#### [Passage présenté]
======

Il est d’ailleurs logiquement et historiquement faux de prétendre que « la philosophie est née d’abord pour elle-même ; qu’elle a ensuite divisé son objet primitif, qui était l’univers entier, et engendré les sciences particulières », auxquelles elle aurait « toujours préexisté à titre de science universelle ». Il y a là une singulière confusion de termes et d’idées. Ce qui a réellement préexisté aux sciences particulières, ce n’est pas le savoir, mais bien son contraire, — l’ignorance combattue d’abord par les moyens assez inefficaces qui ont constitué le plus clair de l’inventaire théologique et métaphysique, et ensuite par les méthodes de plus en plus sûres qui ont créé la série des sciences positives. On est vraiment surpris de devoir toujours démontrer l’évidence même.

======

#### [Lignes fournies]
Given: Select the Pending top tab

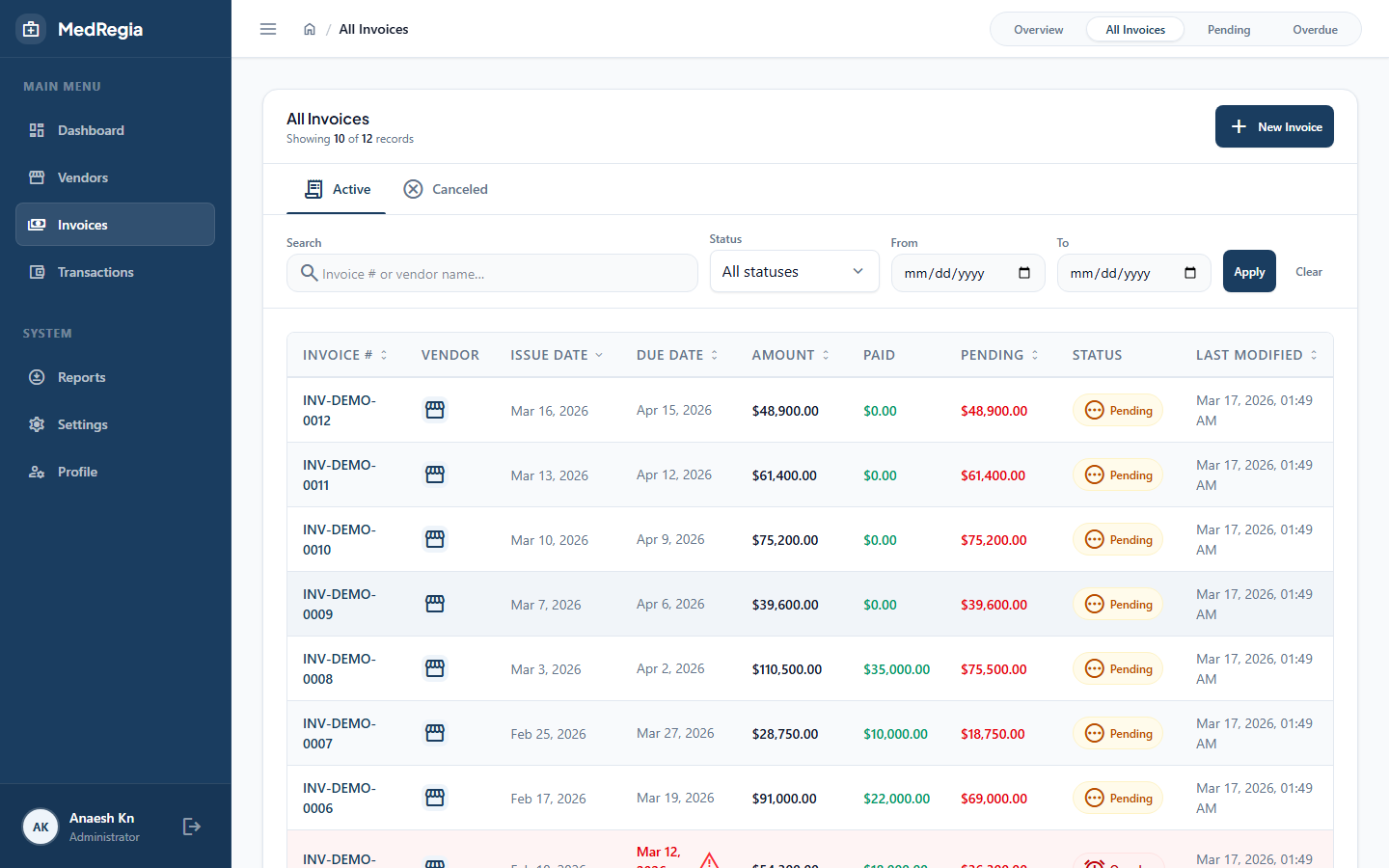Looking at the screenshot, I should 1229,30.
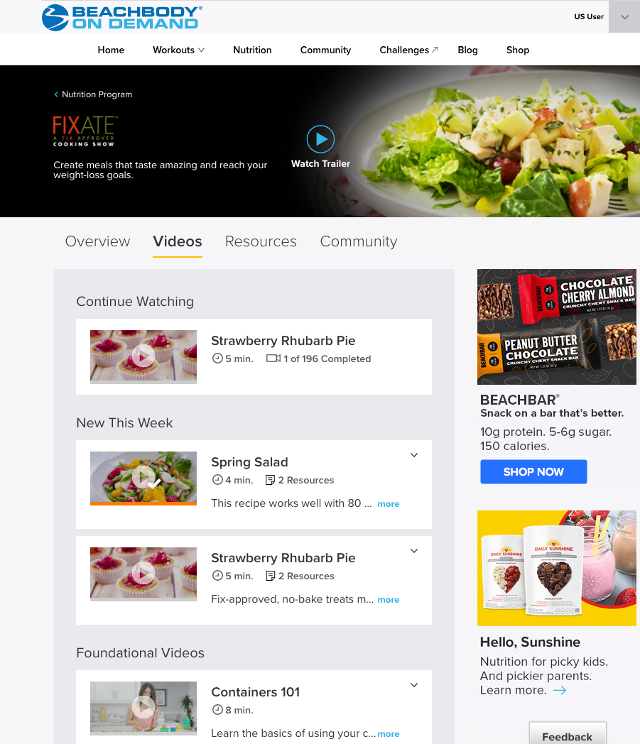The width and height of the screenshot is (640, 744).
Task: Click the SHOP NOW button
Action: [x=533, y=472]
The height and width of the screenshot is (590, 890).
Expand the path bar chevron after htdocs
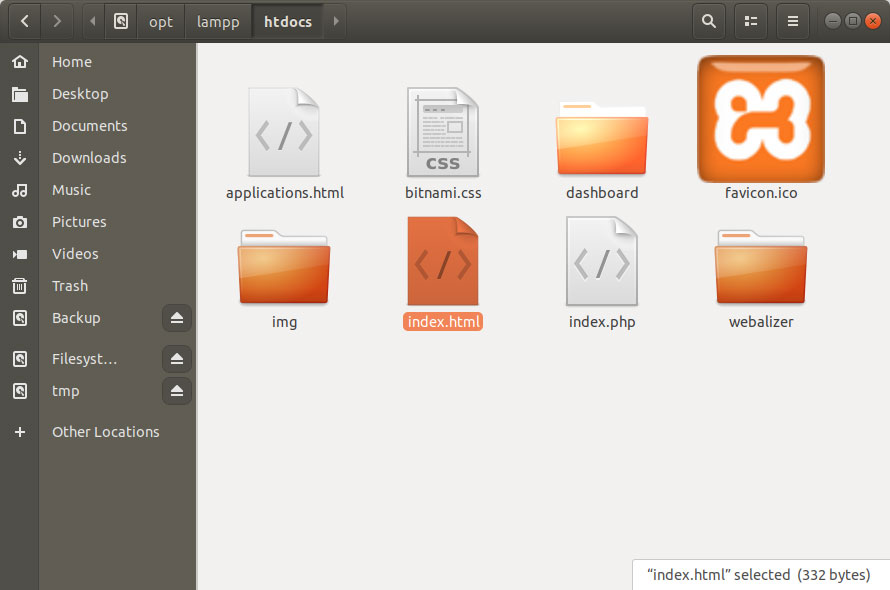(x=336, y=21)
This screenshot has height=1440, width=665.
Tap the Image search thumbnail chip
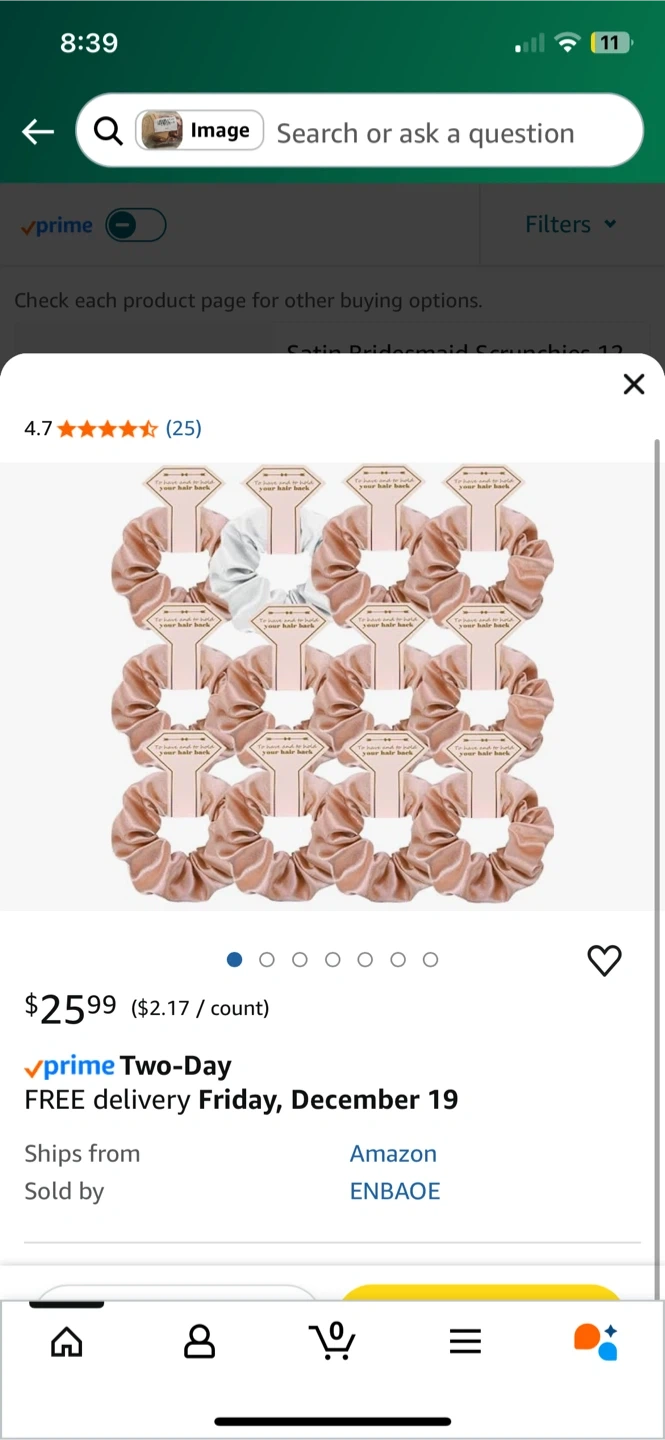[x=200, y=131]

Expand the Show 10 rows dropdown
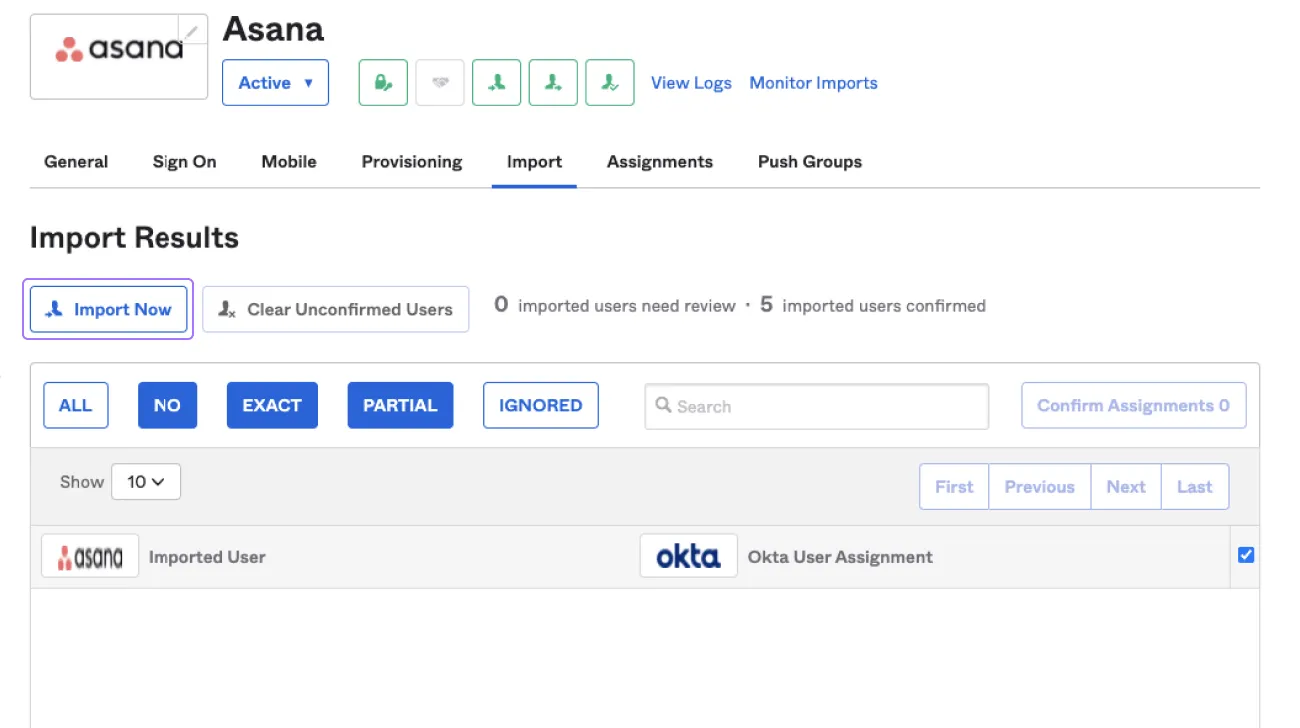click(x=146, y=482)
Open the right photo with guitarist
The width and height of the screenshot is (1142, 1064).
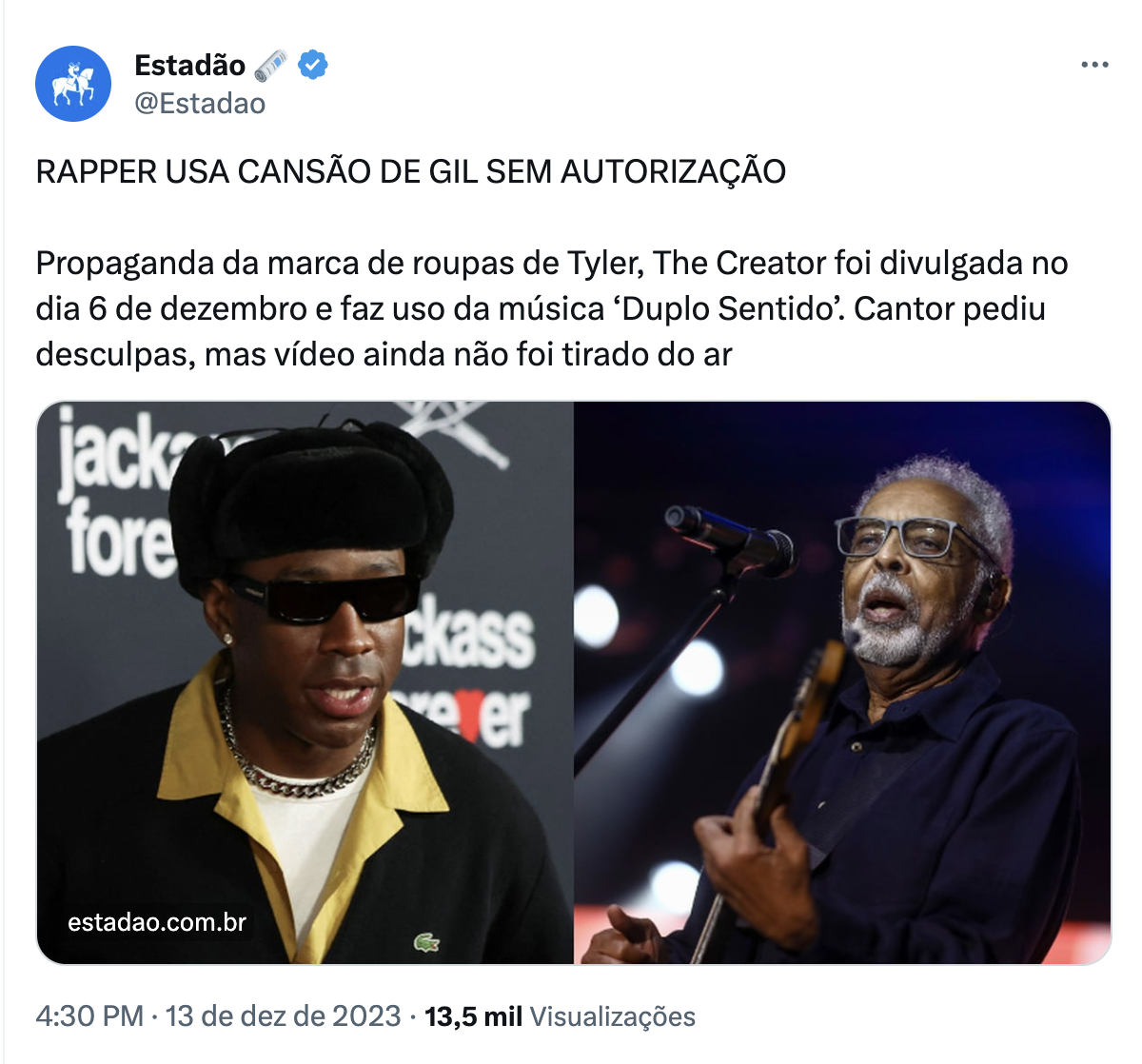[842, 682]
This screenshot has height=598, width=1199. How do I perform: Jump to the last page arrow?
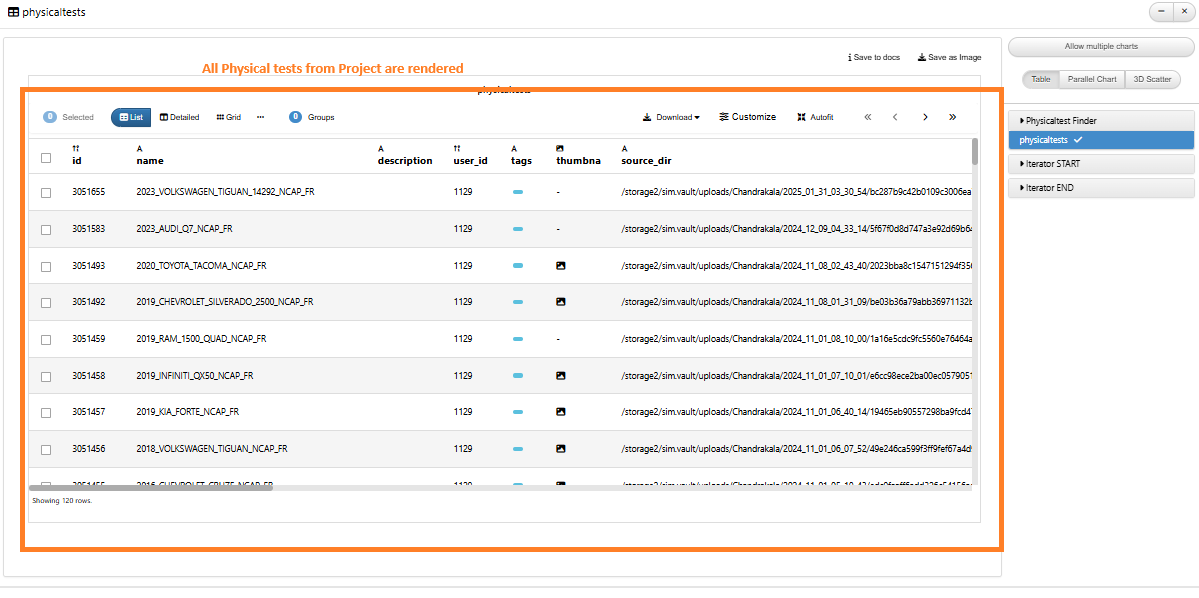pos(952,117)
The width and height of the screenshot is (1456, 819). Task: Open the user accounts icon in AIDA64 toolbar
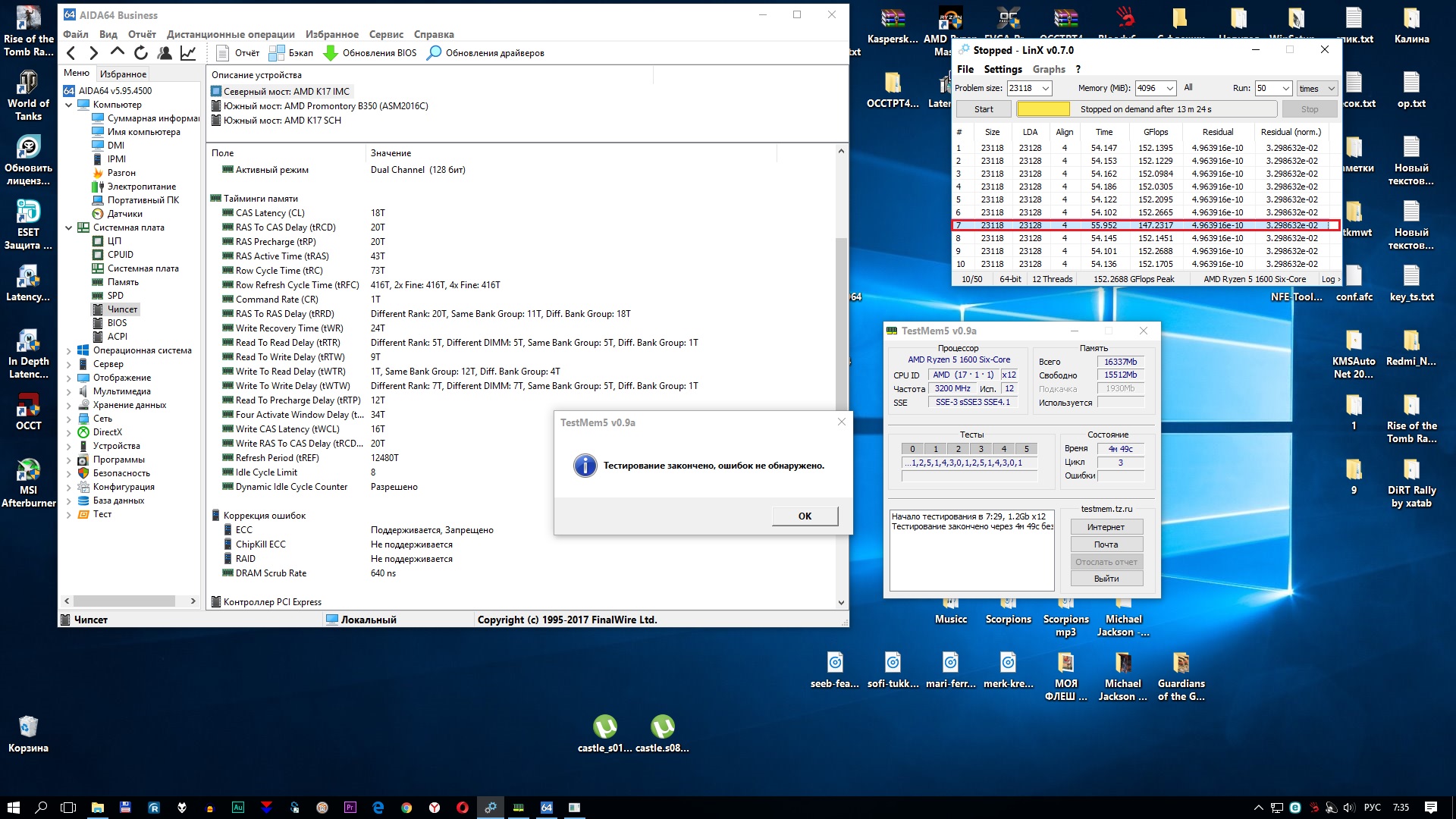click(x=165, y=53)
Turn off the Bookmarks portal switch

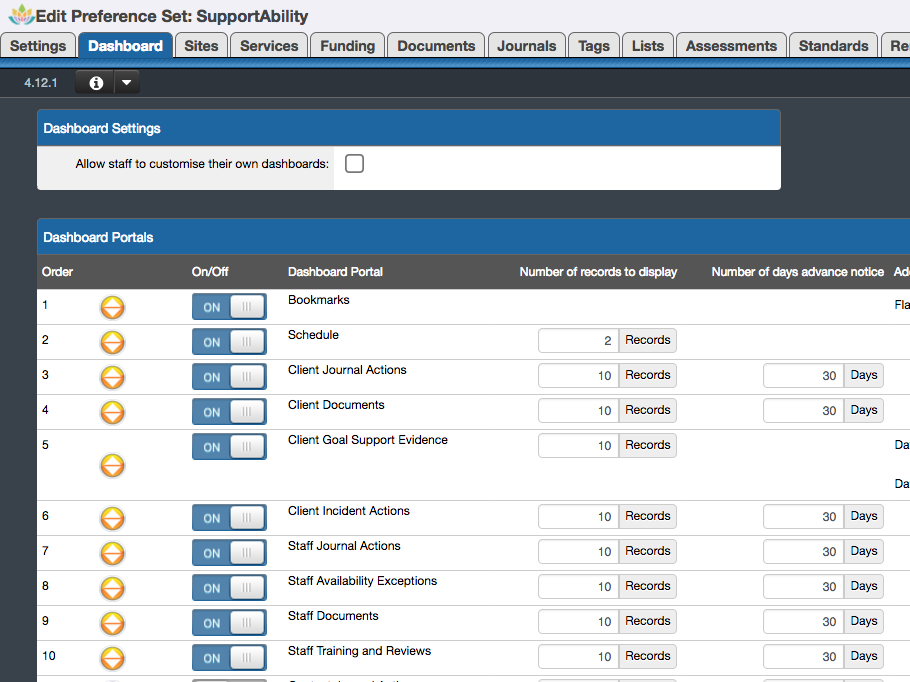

======

#### [Exercice court A]
Répondez à ces questions à partir du passage sur la philosophie et les sciences, une réponse par ligne.
(i) Selon le passage sur la philosophie et les sciences, qu'est-ce qui a réellement préexisté aux sciences particulières ?
(ii) Par quels moyens, jugés assez inefficaces, cette ignorance a-t-elle d'abord été combattue ?
(iii) Qu'ont créé les méthodes de plus en plus sûres ?
#### [Exercice court B]
Reprenez le passage sur la philosophie et les sciences à la suite de sa dernière phrase et poursuivez-le.

#### [Bonne réponse A]
(i) L'ignorance, c'est-à-dire le contraire du savoir.
(ii) Par les moyens qui ont constitué le plus clair de l'inventaire théologique et métaphysique.
(iii) La série des sciences positives.

#### [Bonne réponse B]
La confusion fut facilitée par les termes du langage et leur emploi irrationnel. Ayant constaté, sous le nom de philosophie, la tendance de l’esprit à généraliser et unifier nos connaissances, on se préoccupa fort peu de savoir si elle avait abouti, ou si, par suite de causes très nombreuses et très complexes, elle dut rester à l’état de simple tendance. Prenant, au contraire, l’aspiration pour la réalisation, et le nom pour la chose, on s’habitua de bonne heure à considérer la philosophie comme une véritable création scientifique, comme un fait accompli qui, dès lors, eut sa place marquée au début de l’évolution intellectuelle. Elle devint le germe primordial de toutes les connaissances, leur noyau commun, la science universelle ou totale, dont les sciences spéciales se détachent peu à peu en vertu de la division du travail, et à laquelle elles finissent par s’opposer directement : non pas, dit avec emphase un philosophe contemporain, comme le clair s’oppose à l’obscur, ou le déterminé à l’indéterminé, mais comme le spécial s’oppose à l’universel.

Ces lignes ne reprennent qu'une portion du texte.